During the presentation, he explained that NVIDIA partner ISVs are integrating AI into their engineering applications, and that generative AI will drive new features and functionality.
Workstations can offer multi-user inference for smaller AI models thanks to the capabilities of the GPU. The presentation also provided examples of how a professional workstation can be used for Retrieval Augmented Generation (RAG), which enables additional data beyond the AI model’s original training to be used to provide better output from the model
Fabiani also discussed the NVIDIA Inference Microservice (NIM), which he described as “the fastest, easiest, and most portable way of putting Generative AI models in production in five minutes or less.” (For more information on NIM and other NVIDIA AI efforts, see our CES 2025 coverage here.)

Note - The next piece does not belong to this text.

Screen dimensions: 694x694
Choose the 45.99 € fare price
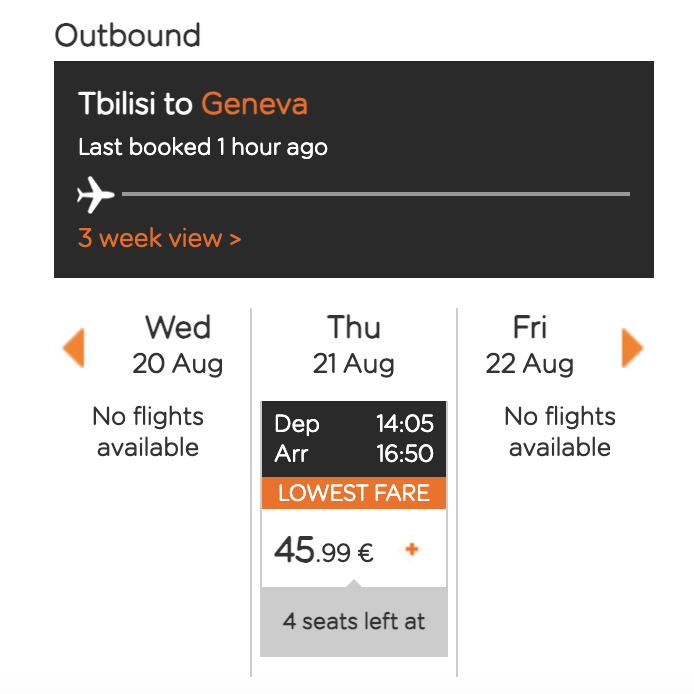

Ken Flannigan, Director of AEC Alliances and Solutions at Dell Technologies, provided information on the company’s recent Performance PC rebranding (you can read more about that here), as well as the company’s end-to-end AI solutions powered by NVIDIA RTX GPUs. The Dell Pro Max AI PCs include a range of NVIDIA GPUs for graphics and parallel processing, as well as Intel neural processing units (NPUs) specifically for AI tasks.
Fabiani noted that AI workstations can run local large language models (LLMs), small language models (SLMs), diffusion models and more, and support NVIDIA AI Enterprise to facilitate generative AI development and deployment.